Function of dendritic cells and changes in T cell proliferation in antigen-induced nonresponsiveness

The ability of dendritic cells (DC) to acquire and present antigen to T cells during antigeninduced nonresponsiveness (AINR) in contact sensitivity was examined by studying cells from lymph nodes draining the sites of antigen challenge. Mice were pretreated on the right flank with either vehicle (AOO), oxazolone (Ox), or fluorescein isothiocyanate (FITC) and challenged 5, 10, or 20 days later with FITC on the left flank.
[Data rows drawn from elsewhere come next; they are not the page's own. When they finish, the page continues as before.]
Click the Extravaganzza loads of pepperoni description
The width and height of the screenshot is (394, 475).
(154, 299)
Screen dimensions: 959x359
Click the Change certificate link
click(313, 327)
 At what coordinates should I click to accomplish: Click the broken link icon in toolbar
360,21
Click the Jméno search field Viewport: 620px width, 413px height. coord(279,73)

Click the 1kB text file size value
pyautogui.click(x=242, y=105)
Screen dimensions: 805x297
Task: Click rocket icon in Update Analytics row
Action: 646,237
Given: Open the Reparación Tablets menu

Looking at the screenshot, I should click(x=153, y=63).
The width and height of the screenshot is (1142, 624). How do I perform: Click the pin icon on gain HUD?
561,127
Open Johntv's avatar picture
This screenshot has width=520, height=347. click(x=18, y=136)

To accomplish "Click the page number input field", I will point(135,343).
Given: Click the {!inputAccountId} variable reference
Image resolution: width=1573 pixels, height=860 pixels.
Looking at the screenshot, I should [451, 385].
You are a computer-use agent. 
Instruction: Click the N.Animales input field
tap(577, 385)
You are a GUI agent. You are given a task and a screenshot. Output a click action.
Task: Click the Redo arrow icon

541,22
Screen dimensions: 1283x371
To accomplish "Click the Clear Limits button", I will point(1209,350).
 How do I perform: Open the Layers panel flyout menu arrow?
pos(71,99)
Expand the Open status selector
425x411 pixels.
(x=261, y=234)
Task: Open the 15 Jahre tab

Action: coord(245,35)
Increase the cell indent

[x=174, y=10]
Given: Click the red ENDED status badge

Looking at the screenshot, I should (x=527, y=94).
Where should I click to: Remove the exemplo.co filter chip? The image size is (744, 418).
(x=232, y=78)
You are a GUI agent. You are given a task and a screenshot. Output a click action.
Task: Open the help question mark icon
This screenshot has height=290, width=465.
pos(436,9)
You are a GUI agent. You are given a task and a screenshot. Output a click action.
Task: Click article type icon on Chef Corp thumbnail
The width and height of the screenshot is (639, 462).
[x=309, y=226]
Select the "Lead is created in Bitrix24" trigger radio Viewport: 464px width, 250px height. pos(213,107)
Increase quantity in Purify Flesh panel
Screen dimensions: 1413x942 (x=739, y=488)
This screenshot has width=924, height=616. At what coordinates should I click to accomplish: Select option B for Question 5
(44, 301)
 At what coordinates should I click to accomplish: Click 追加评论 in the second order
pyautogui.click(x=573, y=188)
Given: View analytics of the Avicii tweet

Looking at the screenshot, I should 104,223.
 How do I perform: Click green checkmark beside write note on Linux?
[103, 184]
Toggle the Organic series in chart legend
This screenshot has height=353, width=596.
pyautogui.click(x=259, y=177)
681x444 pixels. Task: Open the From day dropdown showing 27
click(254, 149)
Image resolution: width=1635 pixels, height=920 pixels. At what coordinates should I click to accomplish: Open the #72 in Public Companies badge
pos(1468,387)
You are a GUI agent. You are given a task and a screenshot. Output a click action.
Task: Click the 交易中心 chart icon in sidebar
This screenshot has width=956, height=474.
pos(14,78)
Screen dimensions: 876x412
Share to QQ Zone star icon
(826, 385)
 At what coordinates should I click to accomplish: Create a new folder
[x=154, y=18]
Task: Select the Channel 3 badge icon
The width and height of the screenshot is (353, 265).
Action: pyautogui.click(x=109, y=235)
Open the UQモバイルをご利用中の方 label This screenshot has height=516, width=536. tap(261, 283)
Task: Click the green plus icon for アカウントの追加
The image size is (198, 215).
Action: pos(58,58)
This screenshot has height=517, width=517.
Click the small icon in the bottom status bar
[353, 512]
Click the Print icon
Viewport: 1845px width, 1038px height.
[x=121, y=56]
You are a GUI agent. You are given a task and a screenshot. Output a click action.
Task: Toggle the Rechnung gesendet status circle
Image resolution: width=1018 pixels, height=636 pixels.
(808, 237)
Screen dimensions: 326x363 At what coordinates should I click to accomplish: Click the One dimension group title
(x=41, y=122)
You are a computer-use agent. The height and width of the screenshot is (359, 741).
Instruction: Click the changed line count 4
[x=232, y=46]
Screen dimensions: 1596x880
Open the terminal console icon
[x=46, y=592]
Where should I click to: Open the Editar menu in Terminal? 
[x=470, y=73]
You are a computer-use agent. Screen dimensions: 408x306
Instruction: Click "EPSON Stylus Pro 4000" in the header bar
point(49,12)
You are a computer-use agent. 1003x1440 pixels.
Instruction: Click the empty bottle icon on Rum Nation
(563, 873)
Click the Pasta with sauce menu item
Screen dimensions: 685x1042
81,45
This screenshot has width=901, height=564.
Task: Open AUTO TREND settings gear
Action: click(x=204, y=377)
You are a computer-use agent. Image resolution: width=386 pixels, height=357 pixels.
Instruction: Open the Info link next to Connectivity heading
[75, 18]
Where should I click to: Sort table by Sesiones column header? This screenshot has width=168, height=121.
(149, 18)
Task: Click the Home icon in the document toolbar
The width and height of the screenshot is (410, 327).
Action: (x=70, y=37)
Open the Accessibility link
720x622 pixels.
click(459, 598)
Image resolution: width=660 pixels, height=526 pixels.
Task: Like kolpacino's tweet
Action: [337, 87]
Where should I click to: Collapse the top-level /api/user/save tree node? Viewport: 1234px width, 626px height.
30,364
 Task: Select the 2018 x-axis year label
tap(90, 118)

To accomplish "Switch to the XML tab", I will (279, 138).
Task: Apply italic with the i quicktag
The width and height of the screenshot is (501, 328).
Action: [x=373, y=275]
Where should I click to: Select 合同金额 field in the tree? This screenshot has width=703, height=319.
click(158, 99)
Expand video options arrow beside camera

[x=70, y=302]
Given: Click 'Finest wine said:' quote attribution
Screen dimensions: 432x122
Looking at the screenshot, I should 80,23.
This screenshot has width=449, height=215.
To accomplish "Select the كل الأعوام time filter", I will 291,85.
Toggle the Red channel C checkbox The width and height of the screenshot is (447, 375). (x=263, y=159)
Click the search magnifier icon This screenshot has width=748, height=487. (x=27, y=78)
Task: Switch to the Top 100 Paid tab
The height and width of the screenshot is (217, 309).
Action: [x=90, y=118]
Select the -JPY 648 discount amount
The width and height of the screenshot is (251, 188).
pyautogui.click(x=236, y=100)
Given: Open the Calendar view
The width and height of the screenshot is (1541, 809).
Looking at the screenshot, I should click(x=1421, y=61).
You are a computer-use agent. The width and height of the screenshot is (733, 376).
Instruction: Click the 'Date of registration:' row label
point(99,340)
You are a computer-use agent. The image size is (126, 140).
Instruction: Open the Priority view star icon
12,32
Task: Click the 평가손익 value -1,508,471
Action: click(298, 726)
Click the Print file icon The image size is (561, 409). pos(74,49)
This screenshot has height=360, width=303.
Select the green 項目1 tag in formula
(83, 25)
At 5, 10, and 20 days, compared with animals pretreated with vehicle and challenged with FITC, those pretreated and challenged with FITC showed reduced acquisition of antigen by DC and the DC showed a reduced ability to stimulate naive T cells in vitro. Proliferation of T cells immediately on isolation (reflecting in vivo activity) was also reduced. When the time between pretreatment and challenge was extended to 40 days, the proliferative responses and antigen acquisition returned to normal. Animals sensitized with Ox and challenged with FITC showed nonspecific inhibition of T cell proliferation at 5 days only and not at later times and antigen levels on the DC from these animals were normal. The results show that low T cell proliferation during specific AINR in contact sensitivity may be a consequence of reduced acquisition and presentation of antigen by DC.